The New York Giants and Minnesota Vikings gave the world a Christmas Eve thriller — a game that ended on the final play with the longest of kicks.

And almost as soon as Greg Joseph’s 61-yard field goal sailed through the uprights and gave the Vikings a 27-24 win, the Giants seemed to know they would all meet again. 

Now here they are, the second-seeded Vikings (13-4) facing the sixth-seeded Giants (9-7-1) in a wild-card playoff game at U.S. Bank Stadium in Minneapolis on Sunday afternoon. It’s the rematch the Giants wanted of a game they think they should have won against a team many think is a vulnerable high seed.

For a deeper dive into the rematch, here’s a conversation between FOX Sports NFC North writer Carmen Vitali and NFC East writer Ralph Vacchiano, as they look back on Round I and look forward to Round II of this matchup:

RALPH VACCHIANO: Carmen, I have to be honest: I’m not sure the Giants should feel overly confident about facing anyone in the NFL playoffs. They have played over their heads all year long. I mean, it’s been impressive to see, and they’re so well-coached. But their talent level just isn’t there to match any of these teams.

Ask any of their fans, though, and for weeks they would’ve said “We want the Vikings.” I think the Giants wanted them, too. They think they should’ve beaten them. The Vikings may be 13-4, but everyone thinks they’re ripe for an early upset.

So my question for you is this: Are they?

CARMEN VITALI: Look, I understand the Vikings are hard to trust. This is a team that has historically crumbled in key moments captained by a quarterback known for the same.
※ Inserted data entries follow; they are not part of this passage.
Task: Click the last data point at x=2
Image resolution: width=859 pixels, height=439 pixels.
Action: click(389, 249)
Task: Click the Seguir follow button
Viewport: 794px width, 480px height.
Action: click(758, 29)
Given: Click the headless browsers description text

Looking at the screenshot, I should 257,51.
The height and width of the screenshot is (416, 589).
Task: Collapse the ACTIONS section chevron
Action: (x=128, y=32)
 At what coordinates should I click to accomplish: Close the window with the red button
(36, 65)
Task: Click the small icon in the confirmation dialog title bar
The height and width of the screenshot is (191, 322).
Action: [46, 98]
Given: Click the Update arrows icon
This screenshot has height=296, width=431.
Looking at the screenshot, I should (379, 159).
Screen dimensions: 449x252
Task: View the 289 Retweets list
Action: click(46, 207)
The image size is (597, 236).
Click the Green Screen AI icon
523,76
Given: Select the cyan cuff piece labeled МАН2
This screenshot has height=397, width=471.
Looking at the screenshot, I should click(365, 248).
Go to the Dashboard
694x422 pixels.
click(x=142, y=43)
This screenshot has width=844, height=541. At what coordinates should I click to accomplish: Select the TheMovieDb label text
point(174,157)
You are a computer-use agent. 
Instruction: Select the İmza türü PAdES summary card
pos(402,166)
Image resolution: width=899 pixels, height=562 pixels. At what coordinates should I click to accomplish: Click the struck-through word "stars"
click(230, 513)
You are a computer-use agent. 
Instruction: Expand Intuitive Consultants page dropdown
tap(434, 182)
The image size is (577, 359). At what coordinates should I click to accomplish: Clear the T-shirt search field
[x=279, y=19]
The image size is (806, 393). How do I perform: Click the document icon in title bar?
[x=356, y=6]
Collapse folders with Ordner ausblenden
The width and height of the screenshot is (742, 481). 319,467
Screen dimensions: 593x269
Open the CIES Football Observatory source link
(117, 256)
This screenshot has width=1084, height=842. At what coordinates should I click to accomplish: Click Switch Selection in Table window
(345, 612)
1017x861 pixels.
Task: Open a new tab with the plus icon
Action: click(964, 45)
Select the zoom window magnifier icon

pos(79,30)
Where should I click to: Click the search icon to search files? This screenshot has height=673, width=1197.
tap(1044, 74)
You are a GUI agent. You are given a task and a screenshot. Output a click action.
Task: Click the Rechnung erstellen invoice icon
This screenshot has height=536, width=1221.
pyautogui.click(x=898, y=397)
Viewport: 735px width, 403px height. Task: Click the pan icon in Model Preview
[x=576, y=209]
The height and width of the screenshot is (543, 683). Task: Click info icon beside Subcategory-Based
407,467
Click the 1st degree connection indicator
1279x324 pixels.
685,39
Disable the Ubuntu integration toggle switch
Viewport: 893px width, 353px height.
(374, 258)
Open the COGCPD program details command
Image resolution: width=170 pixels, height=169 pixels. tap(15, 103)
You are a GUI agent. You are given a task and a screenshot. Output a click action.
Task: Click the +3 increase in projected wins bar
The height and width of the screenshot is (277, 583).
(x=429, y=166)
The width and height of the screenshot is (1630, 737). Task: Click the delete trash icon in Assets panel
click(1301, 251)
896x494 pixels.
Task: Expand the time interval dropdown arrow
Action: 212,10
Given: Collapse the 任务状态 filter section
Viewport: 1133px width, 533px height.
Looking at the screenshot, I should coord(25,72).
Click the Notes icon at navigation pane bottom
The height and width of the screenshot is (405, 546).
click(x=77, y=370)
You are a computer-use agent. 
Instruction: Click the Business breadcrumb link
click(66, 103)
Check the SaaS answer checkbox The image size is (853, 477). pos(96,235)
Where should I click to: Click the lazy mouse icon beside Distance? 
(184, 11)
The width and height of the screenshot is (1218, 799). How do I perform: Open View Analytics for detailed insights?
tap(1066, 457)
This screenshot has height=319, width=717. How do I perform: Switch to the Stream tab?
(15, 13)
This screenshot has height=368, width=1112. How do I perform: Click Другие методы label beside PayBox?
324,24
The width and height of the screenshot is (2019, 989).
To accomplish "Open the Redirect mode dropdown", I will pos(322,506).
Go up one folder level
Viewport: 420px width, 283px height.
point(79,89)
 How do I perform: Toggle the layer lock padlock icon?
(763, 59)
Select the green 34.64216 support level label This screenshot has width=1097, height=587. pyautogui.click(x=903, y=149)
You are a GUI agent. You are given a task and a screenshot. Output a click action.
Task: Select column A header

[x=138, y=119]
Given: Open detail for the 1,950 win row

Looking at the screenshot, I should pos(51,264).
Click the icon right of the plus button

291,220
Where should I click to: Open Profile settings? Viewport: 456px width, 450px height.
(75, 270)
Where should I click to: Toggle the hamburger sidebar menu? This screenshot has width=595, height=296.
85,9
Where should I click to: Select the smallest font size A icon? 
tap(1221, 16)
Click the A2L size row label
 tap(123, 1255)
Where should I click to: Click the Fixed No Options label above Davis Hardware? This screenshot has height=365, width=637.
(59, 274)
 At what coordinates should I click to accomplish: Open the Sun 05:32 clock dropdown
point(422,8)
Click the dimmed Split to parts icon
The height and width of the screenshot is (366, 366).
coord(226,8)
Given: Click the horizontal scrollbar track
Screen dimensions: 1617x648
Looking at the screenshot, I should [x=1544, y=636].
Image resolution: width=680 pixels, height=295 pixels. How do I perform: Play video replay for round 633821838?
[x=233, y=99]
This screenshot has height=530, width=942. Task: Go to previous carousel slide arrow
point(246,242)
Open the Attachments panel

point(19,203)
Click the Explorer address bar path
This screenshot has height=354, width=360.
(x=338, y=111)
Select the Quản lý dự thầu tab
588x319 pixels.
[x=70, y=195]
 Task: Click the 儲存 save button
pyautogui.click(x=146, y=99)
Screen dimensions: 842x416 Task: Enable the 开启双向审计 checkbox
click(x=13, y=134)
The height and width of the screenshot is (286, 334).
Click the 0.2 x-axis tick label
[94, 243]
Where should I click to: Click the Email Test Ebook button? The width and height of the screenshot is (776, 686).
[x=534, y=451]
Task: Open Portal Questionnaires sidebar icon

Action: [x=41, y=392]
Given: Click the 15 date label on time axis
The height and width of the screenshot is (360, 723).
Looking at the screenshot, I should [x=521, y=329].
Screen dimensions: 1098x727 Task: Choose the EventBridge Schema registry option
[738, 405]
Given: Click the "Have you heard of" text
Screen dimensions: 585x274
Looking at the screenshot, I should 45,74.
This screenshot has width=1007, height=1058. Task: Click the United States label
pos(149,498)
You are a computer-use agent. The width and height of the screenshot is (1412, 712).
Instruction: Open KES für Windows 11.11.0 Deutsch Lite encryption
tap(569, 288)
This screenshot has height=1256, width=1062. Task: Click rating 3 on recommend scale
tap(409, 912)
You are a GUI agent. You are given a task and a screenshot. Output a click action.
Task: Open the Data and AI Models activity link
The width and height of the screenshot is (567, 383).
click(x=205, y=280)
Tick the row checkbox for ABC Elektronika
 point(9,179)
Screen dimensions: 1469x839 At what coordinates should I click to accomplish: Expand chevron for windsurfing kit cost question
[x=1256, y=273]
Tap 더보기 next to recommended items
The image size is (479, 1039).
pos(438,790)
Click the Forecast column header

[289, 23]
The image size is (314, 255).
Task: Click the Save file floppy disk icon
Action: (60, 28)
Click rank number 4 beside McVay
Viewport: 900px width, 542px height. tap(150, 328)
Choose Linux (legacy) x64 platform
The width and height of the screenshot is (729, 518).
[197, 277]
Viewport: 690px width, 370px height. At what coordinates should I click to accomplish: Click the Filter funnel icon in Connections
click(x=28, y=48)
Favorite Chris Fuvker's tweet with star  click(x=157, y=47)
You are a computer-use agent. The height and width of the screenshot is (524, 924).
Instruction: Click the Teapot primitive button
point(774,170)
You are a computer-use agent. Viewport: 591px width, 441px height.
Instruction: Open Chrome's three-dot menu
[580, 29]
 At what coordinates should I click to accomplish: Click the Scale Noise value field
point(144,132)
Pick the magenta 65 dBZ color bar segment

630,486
They finished 2022 with a negative point differential, becoming the first team ever to get to 13 wins under such circumstances, and their four losses were all, predictably, brutal. They got blown out by the Dallas Cowboys by historic proportions, as I’m sure you recall Ralph, and needed to complete the largest comeback in NFL history to beat a Jeff-Saturday-led Colts team in overtime. 

Still, they went 5-3 against teams that finished 2022 with a winning record and 3-2 against playoff teams. Yes, the last time around against the Giants was another one of those close calls, but like the game against Indianapolis: they pulled it out. They’ve found ways to do that all season. They forced overtime and ended up with a win over the Buffalo Bills because of a fumbled last-second kneel down at the goal line. They have absolutely no fear of being behind in a game, and that can be dangerous.

If firing on all cylinders, they also have one of the most potent offenses in the league thanks to Justin Jefferson and his league-leading receiving yards total. The support of new head coach Kevin O’Connell has also paved the way for a career resurgence for Cousins in which he passed for the second-highest total of his career. Not to mention, the Vikings have one of the best left tackles in the league in Christian Darrisaw and can fall back on a run game led by Dalvin Cook. 

Their weaknesses lie on the other side of the ball, where they’ve taken up residence in the run-defense basement. That happens to be a strength of the Giants, no?

So Ralph, what matchup do you think will be the biggest determining factor in the outcome of this game? I’ve already hinted at mine.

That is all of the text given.